Fast forward a few years, and Billy and Gus Fakih have reinvented themselves as the masterminds behind Artesano Del Tobacco, their new cigar brand. Their first blend: Viva La Vida, a Nicaraguan puro blended by AJ Fernandez. I had the privilege of helping to launch this cigar in New York City at The Carnegie Club, and was impressed by the early pre-release blends I smoked.
So today we review the fully released Viva La Vida from Artesano Del Tobacco. I’m going to do my best to be unbiased!
- Cigar Reviewed: Viva La Vida Robusto
- Wrapper: Habano Oscuro 2000
- Binder: Corojo 99
- Filler: Criollo 98
- Size: 5 x 50 robusto
Appearance and Construction
From a branding standpoint, Viva La Vida doesn’t have a hard time standing out in the crowd (which is a very good thing for retail sales). The dark Habano Oscuro 2000 wrapper is just about flawless, but what’s most surprising is just how much weight the cigar has in my hand. I can tell that it’s been packed with a lot of tobacco, definitely more than average.
Almost as surprising is that on the four samples I smoked for this review, all of them had a perfect or near-perfect draw. The cold draw brings forth notes of light spices, cocoa, and a wood that reminds me of the forest back in Oregon.
Flavor and Smoke Characteristics
As I light the cigar, Viva La Vida kicks off with rich medium-bodied smoke showcasing chocolate, assorted nuts, wood, hints of cinnamon, finely ground black pepper, and floral perfume. The buttery nuttiness really makes itself known mostly in the aroma which is just marvelous. The smoke is tremendously sweet as it hits the palate (rare for even sweet cigars). The draw as well is perfect and produces torrents of flavorful smoke. The retrohale is rich but smooth, summoning charred wood and more chocolate. It’s a pretty great lift off for Viva La Vida, and that’s only the first ten minutes!
At an inch in, the burn has developed a bit of waviness which corrects itself roughly five minutes later, and the ash drops. The spice on the palate begins to hit the nose a bit before dropping off, and the flavor palette settles on mostly sweet, with a slight savory character.

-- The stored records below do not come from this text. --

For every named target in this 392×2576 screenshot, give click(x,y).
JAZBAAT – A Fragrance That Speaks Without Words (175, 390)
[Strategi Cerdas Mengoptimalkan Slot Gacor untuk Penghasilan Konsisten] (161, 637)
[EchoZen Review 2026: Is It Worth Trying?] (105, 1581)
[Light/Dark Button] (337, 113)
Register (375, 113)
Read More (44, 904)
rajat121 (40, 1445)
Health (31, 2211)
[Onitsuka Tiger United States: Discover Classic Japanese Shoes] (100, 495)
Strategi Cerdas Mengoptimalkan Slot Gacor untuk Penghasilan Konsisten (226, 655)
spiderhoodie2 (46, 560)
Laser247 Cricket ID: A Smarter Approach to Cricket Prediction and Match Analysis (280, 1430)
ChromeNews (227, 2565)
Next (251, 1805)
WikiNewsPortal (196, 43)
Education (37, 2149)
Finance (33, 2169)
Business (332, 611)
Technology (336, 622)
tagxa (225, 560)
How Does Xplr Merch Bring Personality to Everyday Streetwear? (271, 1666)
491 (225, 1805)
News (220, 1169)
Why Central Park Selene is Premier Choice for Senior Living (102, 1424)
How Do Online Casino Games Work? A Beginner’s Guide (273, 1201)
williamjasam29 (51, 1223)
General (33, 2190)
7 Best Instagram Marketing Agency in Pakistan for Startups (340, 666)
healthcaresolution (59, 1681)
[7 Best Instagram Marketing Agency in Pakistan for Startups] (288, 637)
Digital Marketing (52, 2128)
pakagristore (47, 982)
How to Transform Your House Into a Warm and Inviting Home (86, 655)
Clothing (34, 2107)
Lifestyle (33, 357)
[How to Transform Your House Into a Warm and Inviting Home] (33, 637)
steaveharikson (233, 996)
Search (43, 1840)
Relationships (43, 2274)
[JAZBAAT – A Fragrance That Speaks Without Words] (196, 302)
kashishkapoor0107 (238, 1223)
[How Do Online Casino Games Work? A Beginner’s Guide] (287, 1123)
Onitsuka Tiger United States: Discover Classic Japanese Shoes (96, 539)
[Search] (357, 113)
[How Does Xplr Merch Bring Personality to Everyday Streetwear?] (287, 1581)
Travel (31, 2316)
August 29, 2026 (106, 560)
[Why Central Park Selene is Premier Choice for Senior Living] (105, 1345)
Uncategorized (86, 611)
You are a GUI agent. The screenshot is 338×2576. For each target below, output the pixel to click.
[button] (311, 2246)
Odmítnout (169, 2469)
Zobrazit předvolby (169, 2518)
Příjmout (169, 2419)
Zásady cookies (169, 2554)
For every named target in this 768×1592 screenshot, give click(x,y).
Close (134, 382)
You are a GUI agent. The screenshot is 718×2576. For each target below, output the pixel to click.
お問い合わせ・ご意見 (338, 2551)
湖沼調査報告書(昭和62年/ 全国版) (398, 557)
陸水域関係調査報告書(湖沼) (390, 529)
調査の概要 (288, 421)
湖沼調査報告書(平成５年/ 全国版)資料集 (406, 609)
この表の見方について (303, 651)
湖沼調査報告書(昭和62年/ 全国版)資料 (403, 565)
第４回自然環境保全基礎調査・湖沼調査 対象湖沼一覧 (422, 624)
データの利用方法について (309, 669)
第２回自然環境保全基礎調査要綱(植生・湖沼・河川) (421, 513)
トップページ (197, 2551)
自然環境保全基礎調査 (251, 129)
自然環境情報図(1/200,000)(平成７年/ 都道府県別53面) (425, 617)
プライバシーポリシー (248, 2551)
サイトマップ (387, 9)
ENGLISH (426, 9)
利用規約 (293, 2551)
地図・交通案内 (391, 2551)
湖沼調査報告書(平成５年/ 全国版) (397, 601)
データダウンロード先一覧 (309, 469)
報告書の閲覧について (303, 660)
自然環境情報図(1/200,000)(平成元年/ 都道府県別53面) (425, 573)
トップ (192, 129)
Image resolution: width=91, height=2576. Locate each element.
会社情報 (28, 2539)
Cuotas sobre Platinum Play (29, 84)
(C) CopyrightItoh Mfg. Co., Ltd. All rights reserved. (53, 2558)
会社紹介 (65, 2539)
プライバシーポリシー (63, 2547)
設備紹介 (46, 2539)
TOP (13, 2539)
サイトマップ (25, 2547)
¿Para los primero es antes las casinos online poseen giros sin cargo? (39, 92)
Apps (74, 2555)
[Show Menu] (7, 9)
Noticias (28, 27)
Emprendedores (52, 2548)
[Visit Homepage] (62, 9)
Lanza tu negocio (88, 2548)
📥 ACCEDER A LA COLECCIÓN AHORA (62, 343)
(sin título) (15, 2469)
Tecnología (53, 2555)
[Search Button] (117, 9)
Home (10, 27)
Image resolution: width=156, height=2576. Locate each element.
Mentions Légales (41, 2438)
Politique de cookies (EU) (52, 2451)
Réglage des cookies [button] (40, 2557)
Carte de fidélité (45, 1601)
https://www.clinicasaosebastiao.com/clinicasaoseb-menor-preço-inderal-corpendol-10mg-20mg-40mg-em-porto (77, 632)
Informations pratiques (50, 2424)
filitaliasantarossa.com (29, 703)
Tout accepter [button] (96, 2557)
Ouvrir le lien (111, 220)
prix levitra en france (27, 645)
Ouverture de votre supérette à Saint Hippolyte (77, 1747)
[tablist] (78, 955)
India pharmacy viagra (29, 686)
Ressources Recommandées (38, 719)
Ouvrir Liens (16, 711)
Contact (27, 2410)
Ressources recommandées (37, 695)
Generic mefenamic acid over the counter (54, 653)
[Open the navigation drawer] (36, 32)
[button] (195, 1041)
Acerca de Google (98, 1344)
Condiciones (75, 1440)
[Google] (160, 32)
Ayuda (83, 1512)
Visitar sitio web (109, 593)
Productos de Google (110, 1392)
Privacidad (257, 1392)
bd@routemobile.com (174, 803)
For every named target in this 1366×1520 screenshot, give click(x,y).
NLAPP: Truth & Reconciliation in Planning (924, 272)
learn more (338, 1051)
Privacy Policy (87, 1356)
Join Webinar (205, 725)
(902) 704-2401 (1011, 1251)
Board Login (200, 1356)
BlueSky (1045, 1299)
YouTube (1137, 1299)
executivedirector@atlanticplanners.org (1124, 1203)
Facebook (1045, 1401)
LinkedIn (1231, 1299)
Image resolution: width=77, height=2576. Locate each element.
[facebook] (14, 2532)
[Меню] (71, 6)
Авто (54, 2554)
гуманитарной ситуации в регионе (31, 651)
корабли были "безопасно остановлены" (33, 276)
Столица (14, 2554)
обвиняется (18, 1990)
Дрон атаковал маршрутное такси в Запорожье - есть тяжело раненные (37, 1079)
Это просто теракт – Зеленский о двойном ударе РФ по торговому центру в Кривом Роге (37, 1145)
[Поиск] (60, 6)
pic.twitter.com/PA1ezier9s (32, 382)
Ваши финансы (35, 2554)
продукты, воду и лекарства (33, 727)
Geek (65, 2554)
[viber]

As the cigar nears halfway, the wood note steals the spotlight, with the spice and sweet chocolate playing supporting roles. The cigar is still performing excellently in terms of construction and smoke production–and the smoke is remarkably cool.
As the Viva La Vida enters the final third, the milk chocolate note shifts toward semi sweet dark chocolate and espresso, adding an enjoyable bitterness to the experience. Meanwhile, a maple syrup note has emerged, layering nicely on top of light baking spices and black pepper. It’s only in the final inch that the black pepper really takes the reigns and becomes prominent, with a bit of harshness entering in. Both body and strength increase substantially, pushing the last part of the cigar close to full in terms of body and strength.
Well what can I say? The Viva La Vida proves itself to be an inaugural blend from Arteseno del Tobacco that’s damn near impossible not to enjoy. I also think that the Robusto is simply the perfect size for this blend — I just can’t imagine it being improved.
Besides a great sweet profile of chocolate, wood, and nuts, I love how the spice and pepper play thoroughly supporting roles throughout, instead of dominating the profile as they do on so many other blends.
I highly recommend seeking this cigar out at a tobacconist near you.